The purpose of real time computing is to execute, by the appropriate deadlines its critical control tasks.The allocation/scheduling problem is: Given a set of tasks, task precedence constraints, resource requirements, task characteristics and deadlines we are asked to devise a feasible allocation/schedule on a given computer.
It’s an ongoing topic of research and the vast majority of assignment/scheduling problems on systems with more than two processors are NP-complete.
2). Basic Terminologies:
Task: Formally speaking a task consumes resources and puts out one or more resources. Each task has resource requirements. All tasks require some execution time on a processor. Tasks may have precedence constraints. Also a task may require a certain amount of memory or access to a bus.Sometimes, a resource must be exclusively held by a task. (i.e. the task must have the sole possession of it).In other cases the resources are non exclusive. The same physical resource may be exclusive or nonexclusive depending on the operation to be performed on it. For instance memory object (or anything else to which the writing is not atomic) that is being read is nonexclusive. However while it is being written into, it must be held exclusively by the writing task.
The release time of a task is the time at which all the data that are required to begin executing are available, and the deadline is the time by which the task must complete its execution .The deadline may be hard or soft depending on the nature of the corresponding task .
The relative deadline of a task is the absolute deadline minus the release time. That is, if task Ti a relative deadline di and is released at time t, it must be executed by time t+di .The absolute deadline is the time by which the task must be completed.So, in this case the absolute deadline is t+di .
Types of Tasks: A task may be periodic, sporadic or aperiodic.
• Periodic Task: A task Ti is periodic if it is released periodically, say every Pi seconds. Pi is called the period of task Ti. The periodicity constraint requires the task to run exactly once every period; it does not require that the tasks be run exactly one period apart. Quite commonly the period of a task is also it’s deadline.
• Sporadic Task: The task is sporadic if it is not periodic but may be invoked at irregular intervals. Sporadic tasks are characterized by an upper bound on the rate at which they may be invoked. This is commonly specified by requiring that the successive invocations of a sporadic task Ti be separated in time by at least t(i) seconds.
• Aperiodic Tasks: Sporadic tasks are sometimes also called aperiodic.Sometimes aperiodic tasks are supposed to be those tasks which are not periodic and which also have no upper bound on their invocation rate.
3) Fixed Priority Scheduling – A Simple Model :
Consider a simple, real-time program which periodically receives inputs from a device every T units of time, computes a result and sends it to another device. Assume that there is a deadline of D time units between th arrival of an input and the dispatch of the corresponding output.
For the program to meet this deadline, the computation of the result must take always place in less than D time units: in other words, for every possible execution path through the program, the time taken for the execution of the section of code between the input and output statements must be less than D time units.

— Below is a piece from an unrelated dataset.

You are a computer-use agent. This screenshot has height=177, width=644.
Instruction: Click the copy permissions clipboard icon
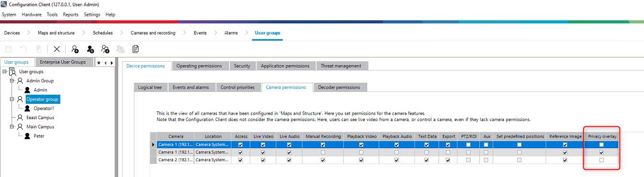coord(136,49)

If that section of the program consists solely of assignment statements, it would be possible to obtain a very accurate estimate of its execution time as there will be just one path between the statements. In general, however, a program will have a control structure with several possible execution paths.
For example, consider the following structured if statement:
1 Sensor_Input.Read(Reading);
2 if Reading = 5 then Sensor_Output.Write(20)
3 elseif Reading < 10 then Sensor_Output.Write(25)
4 else ...
5 Sensor_Output.Write( ...)
6 end if;
There are a number of possible execution paths through this statement: e.g. there is one path through lines 1, 2 and 6 and another through lines 1, 2, 3 and 6. Paths will generally differ in the number of boolean tests and assignment statements executed and so, on most computers, will take different execution times.
In some cases, as in the previous example, the execution time of each path can be computed statically, possibly even by a compiler. But there are statements where this is not possible:
Sensor_Input.Read(Reading);
while X > Reading + Y loop
...
end
Finding all the possible paths through this statement may not be easy: even if it is known that there are m different paths for any one iteration of this while loop, the actual number of iterations will depend on the input value in Reading. But if the range of possible input values is known, it may then be possible to find the total number of paths through the loop. Since we are concerned with real-time programs, let us assume that the program has been constructed so that all such loops will terminate and therefore that the
Number of paths is finite.
So, after a simple examination of alternative and iterative statements, we can conclude that:
• It is not possible to know in advance exactly how long a program execution will take, but
• It may be possible to find the range of possible values of the execution time.
Rather than deal with all possible execution times, one solution is to use just the longest possible, or worst-case, execution time for the program. If the program will meet its deadline for this worst-case execution, it will meet the deadline for any execution.
Worst-case
Assume that the worst-case upper bound to the execution time can be computed for any real-time program.
Computational model
We can now redefine the simple real-time program as follows: program P receives an event from a sensor every T units of time (i.e. the inter-arrival time is T) and in the worst case an event requires C units of computation time (Figure 2.1).
Assume that the processing of each event must always be completed before the arrival of the next event (i.e. there is no buffering). Let the deadline for completing the computation be D (Figure 2.2).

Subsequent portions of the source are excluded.